Forse Puccianti avvertì un senso di inadeguatezza di fronte al genio, tanto che, secondo Segré, “si accorse ben presto che aveva poco da insegnare allo studente Fermi ma molto da apprendere. Riconobbe questo apertamente e con perfetta franchezza, fino a domandargli ogni tanto di insegnargli qualcosa che poteva ancora imparare”, specialmente nel campo della fisica teorica. Alla stessa inadeguatezza, magari non esplicitata, si deve probabilmente addebitare il ricordo tramandato dalla moglie di Fermi, Laura, della discussione della laurea, raccolto nella biografia Atomi in famiglia (Mondadori 1954): “Nessuno capiva nulla. Fermi ricevette la laurea magna cum laude ma gli esaminatori non si congratularono con lui e non gli strinsero la mano; e non gli fu conferito nemmeno il consueto onore della pubblicazione della tesi”. Uno studio, ricorda Segré, sulla “diffrazione dei raggi X da parte di cristalli curvi e sulle immagini che si possono ottenere con questo metodo”. A parziale giustificazione dei membri della commissione, occorre aggiungere che all’epoca “i fisici erano essenzialmente sperimentatori e una tesi di fisica sarebbe stata accettata soltanto se sperimentale”, mentre quella di Fermi aveva molti risvolti teorici, poi approfonditi nelle ricerche intraprese nel 1922 per approfondire la tecnica dei raggi X e sfociate nell’articolo “I raggi Röntgen”, il “primo risultato di valore permanente ottenuto da Fermi” secondo Segré, e “Formazione di immagini con raggi Röntgen”, apparsi nel 1923.

I lavori sono stati riprodotti in una pubblicazione che è stata distribuita in occasione della presentazione, durante la quale Paolo Rossi e Marco Maria Massai, del dipartimento di Fisica, hanno rispettivamente delineato i tratti di Fermi fisico teorico e fisico sperimentale (si vedano i due articoli in questo numero di Athenet).
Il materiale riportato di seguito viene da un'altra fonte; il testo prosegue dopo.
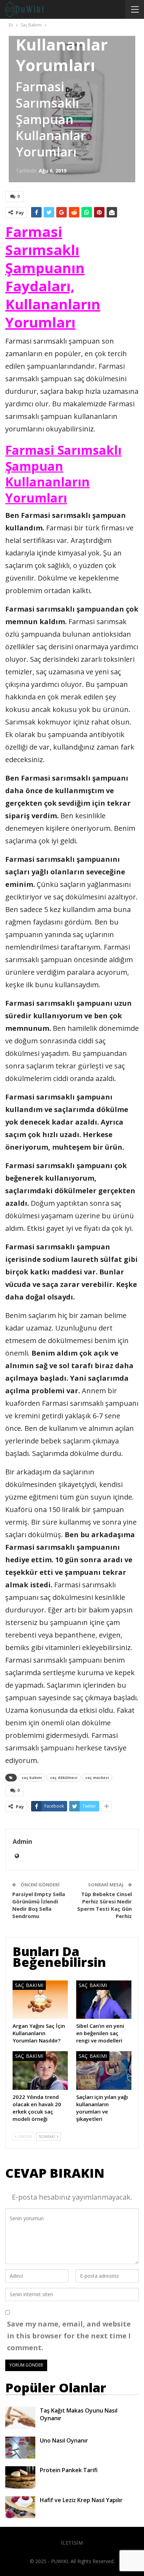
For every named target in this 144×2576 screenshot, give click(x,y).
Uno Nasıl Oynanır (64, 2440)
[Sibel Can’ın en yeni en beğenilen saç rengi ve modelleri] (103, 1999)
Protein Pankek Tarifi (69, 2470)
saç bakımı (32, 1777)
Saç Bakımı (29, 1985)
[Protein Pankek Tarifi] (20, 2477)
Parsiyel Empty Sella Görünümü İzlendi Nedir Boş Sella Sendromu (38, 1905)
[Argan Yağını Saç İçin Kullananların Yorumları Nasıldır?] (40, 1999)
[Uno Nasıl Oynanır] (20, 2448)
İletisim (72, 2542)
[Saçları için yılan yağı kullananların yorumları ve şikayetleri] (103, 2070)
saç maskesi (97, 1777)
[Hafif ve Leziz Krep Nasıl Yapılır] (20, 2507)
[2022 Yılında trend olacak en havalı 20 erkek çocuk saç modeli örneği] (40, 2070)
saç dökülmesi (63, 1777)
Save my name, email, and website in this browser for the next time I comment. (69, 2335)
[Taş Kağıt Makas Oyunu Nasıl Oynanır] (20, 2418)
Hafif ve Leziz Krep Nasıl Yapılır (81, 2500)
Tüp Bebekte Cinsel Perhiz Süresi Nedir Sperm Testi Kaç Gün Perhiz (104, 1905)
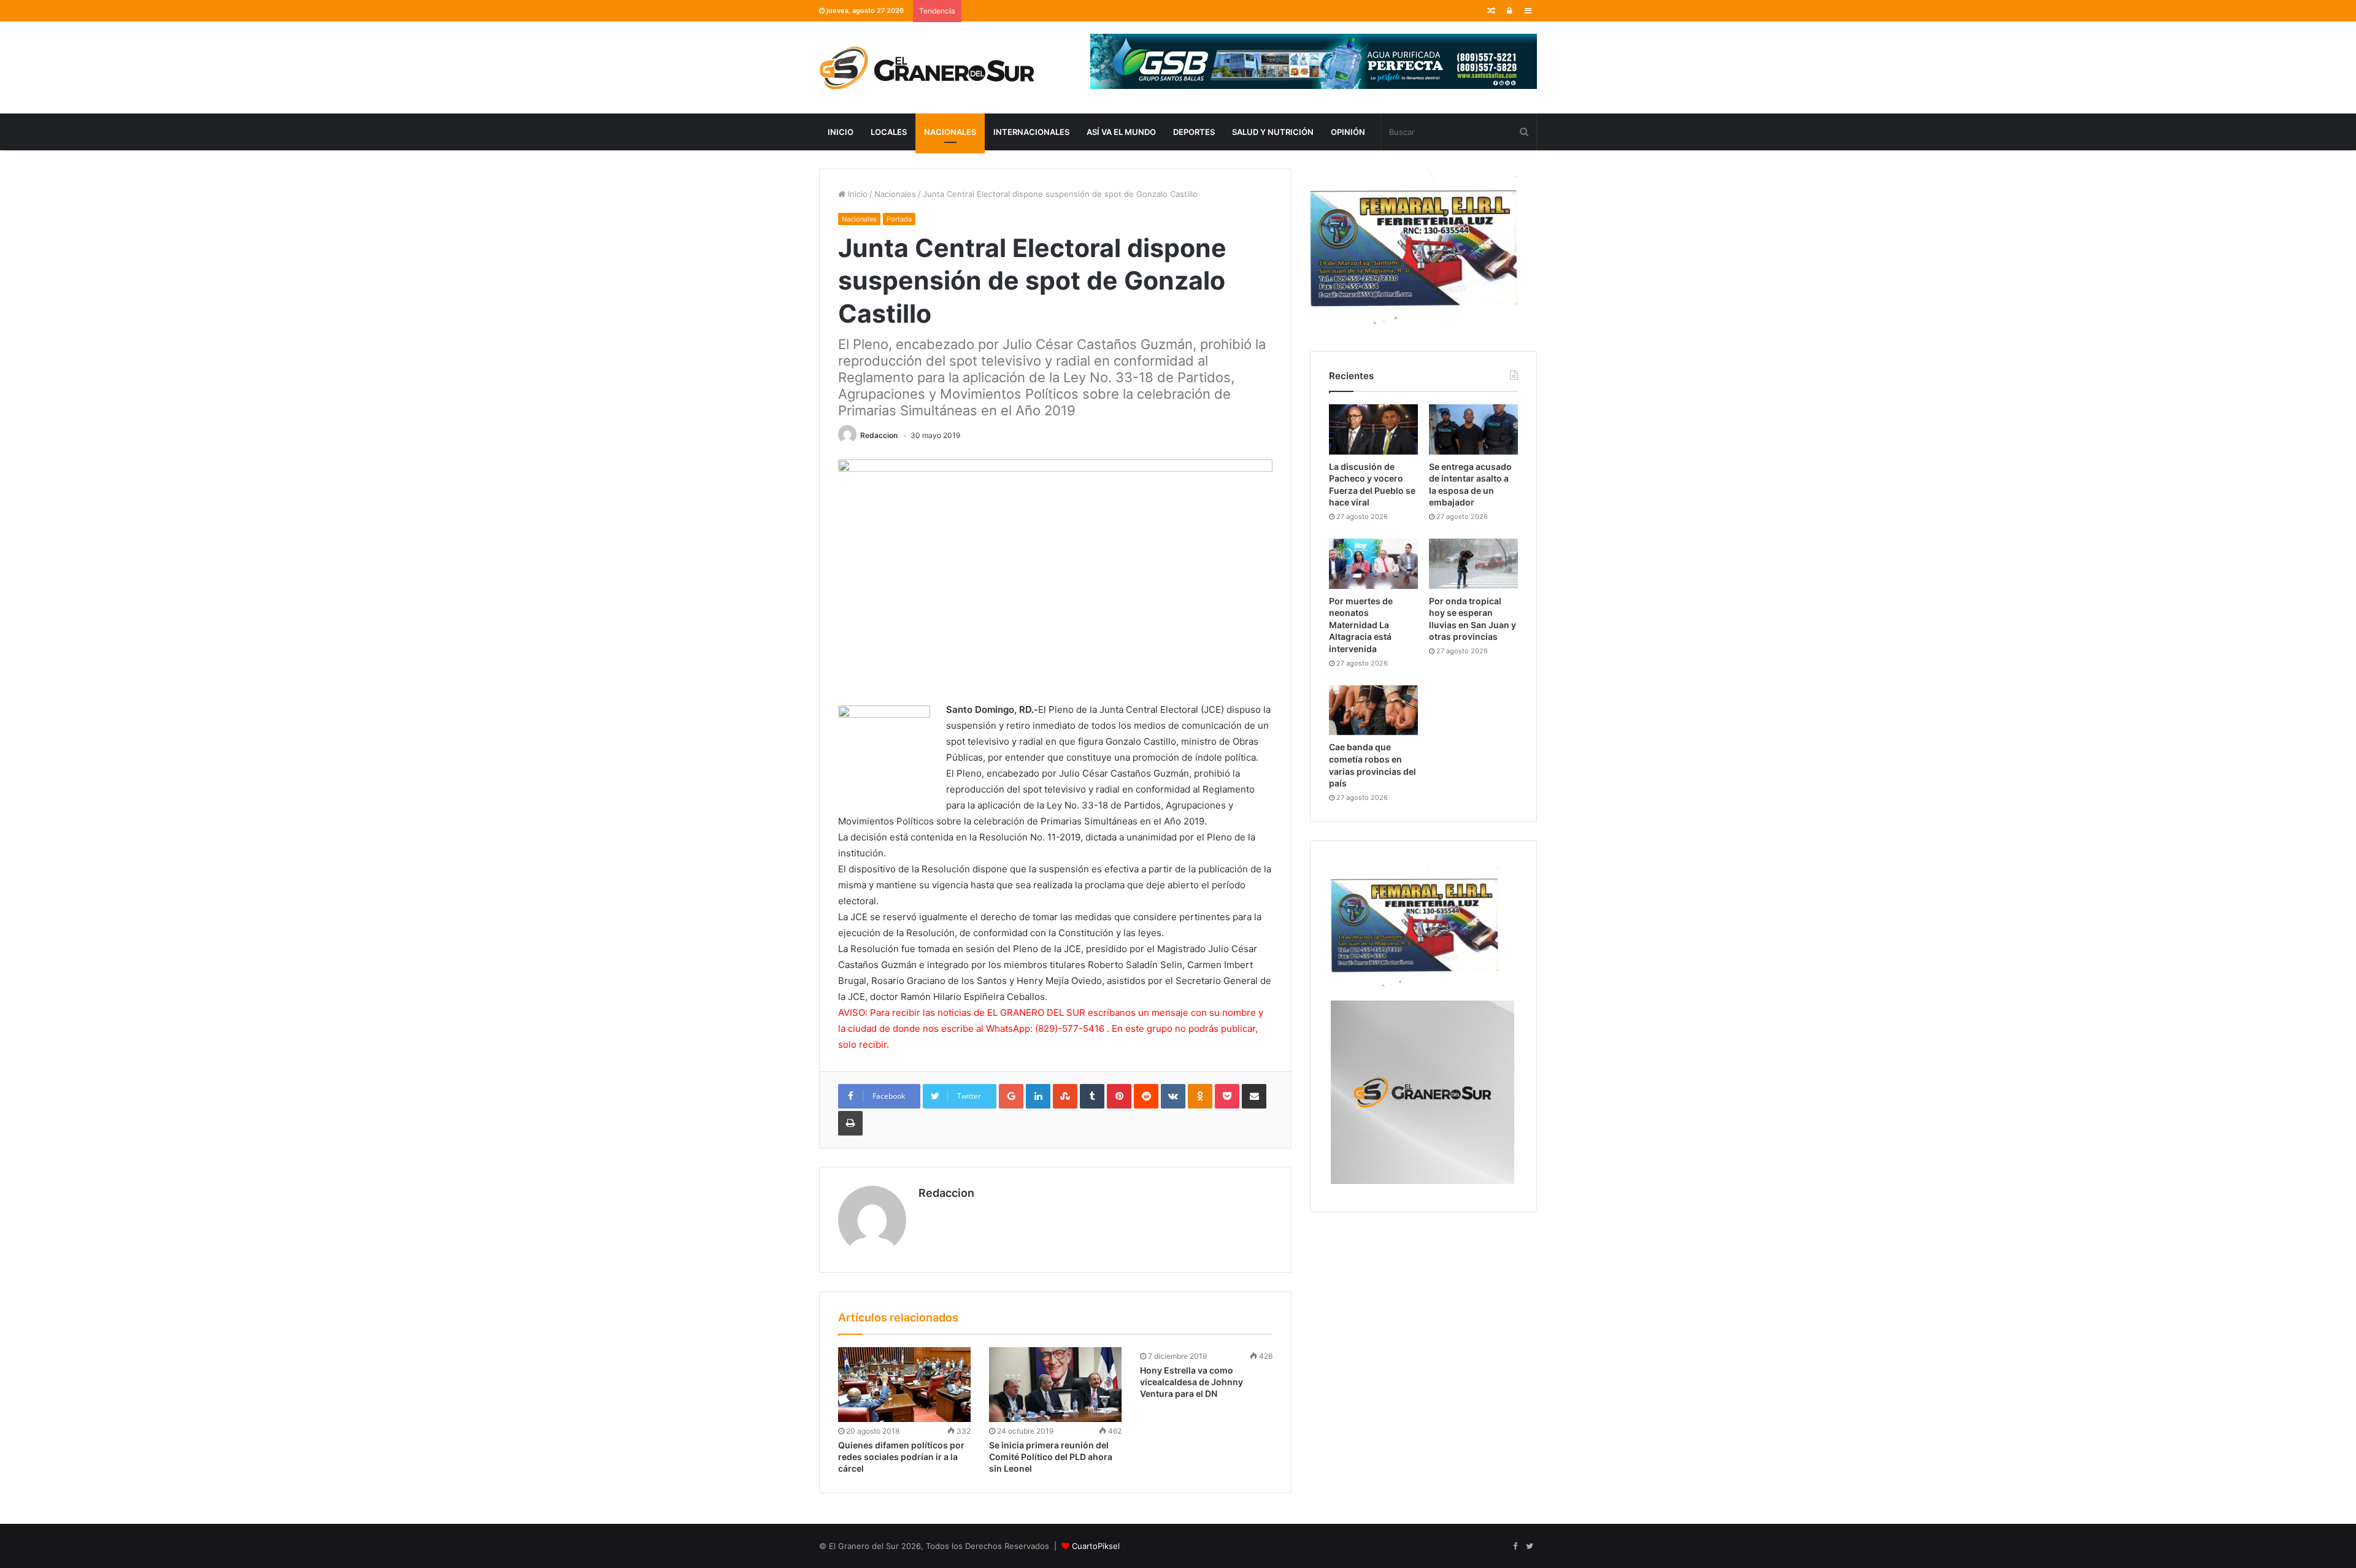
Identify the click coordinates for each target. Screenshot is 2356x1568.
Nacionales (950, 132)
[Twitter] (1529, 1546)
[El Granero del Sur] (926, 67)
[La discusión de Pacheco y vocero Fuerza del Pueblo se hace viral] (1373, 429)
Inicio (840, 132)
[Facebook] (1514, 1546)
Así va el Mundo (1121, 132)
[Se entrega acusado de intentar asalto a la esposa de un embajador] (1473, 429)
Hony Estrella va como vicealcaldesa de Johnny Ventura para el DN (1191, 1382)
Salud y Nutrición (1273, 132)
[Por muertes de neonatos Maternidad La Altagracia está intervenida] (1373, 564)
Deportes (1194, 132)
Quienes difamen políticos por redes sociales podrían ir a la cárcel (901, 1457)
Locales (889, 132)
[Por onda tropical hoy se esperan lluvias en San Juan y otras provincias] (1473, 564)
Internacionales (1031, 132)
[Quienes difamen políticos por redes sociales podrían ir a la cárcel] (904, 1384)
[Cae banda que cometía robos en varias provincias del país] (1373, 710)
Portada (899, 219)
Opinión (1348, 132)
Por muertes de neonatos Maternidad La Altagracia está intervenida (1361, 625)
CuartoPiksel (1096, 1546)
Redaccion (879, 435)
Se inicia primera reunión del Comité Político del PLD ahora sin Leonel (1050, 1457)
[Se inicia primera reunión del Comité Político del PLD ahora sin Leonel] (1055, 1384)
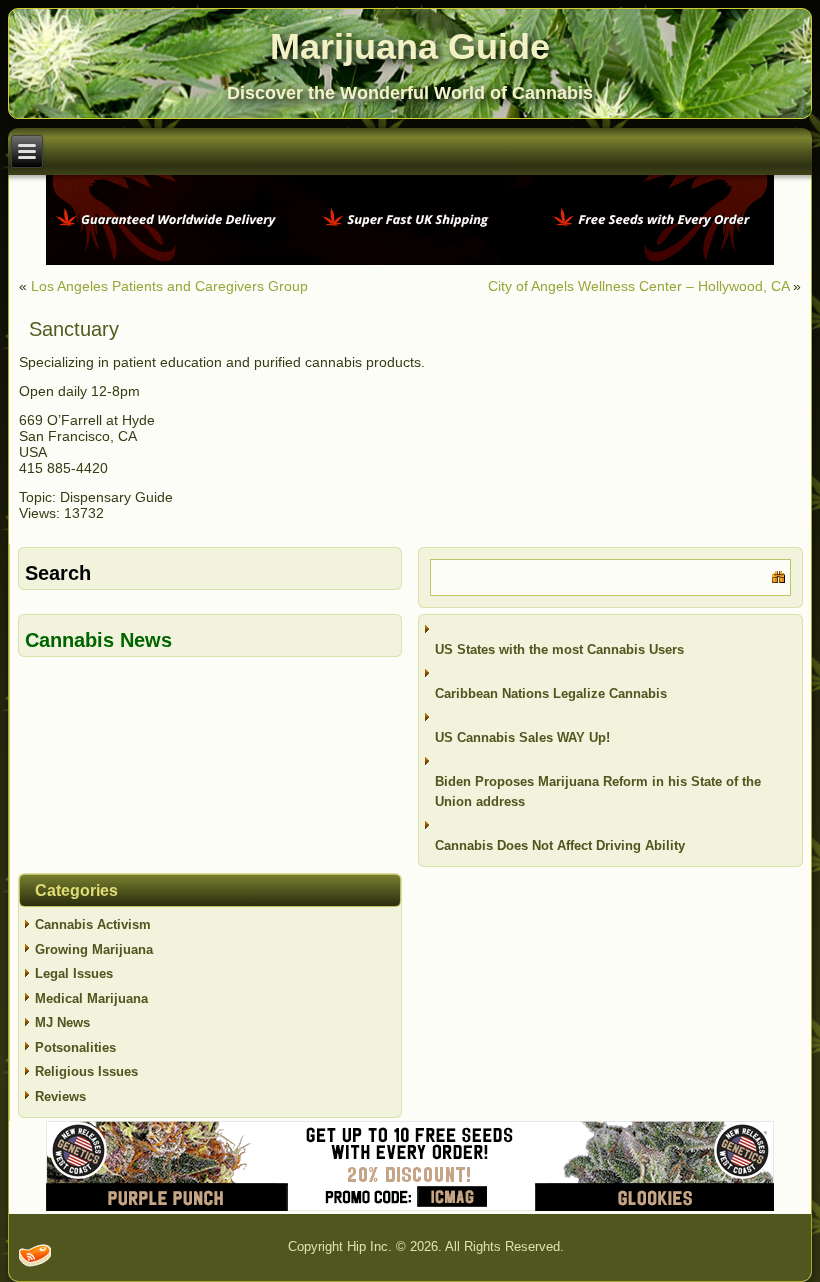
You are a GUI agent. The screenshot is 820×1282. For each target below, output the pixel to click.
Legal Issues (74, 973)
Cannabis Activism (93, 924)
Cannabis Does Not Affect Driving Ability (560, 845)
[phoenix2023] (410, 260)
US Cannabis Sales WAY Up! (522, 737)
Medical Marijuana (91, 998)
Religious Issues (86, 1071)
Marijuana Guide (410, 46)
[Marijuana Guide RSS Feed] (35, 1255)
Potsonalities (75, 1047)
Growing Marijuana (94, 949)
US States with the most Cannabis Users (559, 649)
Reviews (60, 1096)
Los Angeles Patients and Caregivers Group (169, 286)
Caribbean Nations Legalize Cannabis (551, 693)
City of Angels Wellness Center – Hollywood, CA (638, 286)
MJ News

Nell’introduzione alla pubblicazione Pierazzini sottolinea che “dai testi emergono l’indiscussa padronanza della materia che Enrico Fermi possedeva fin da studente, le sue doti di sintesi e la sua capacità di andare ben oltre quello che si poteva trovare nei libri dell’epoca, e inoltre si intravedono i germi della sua competenza didattica”.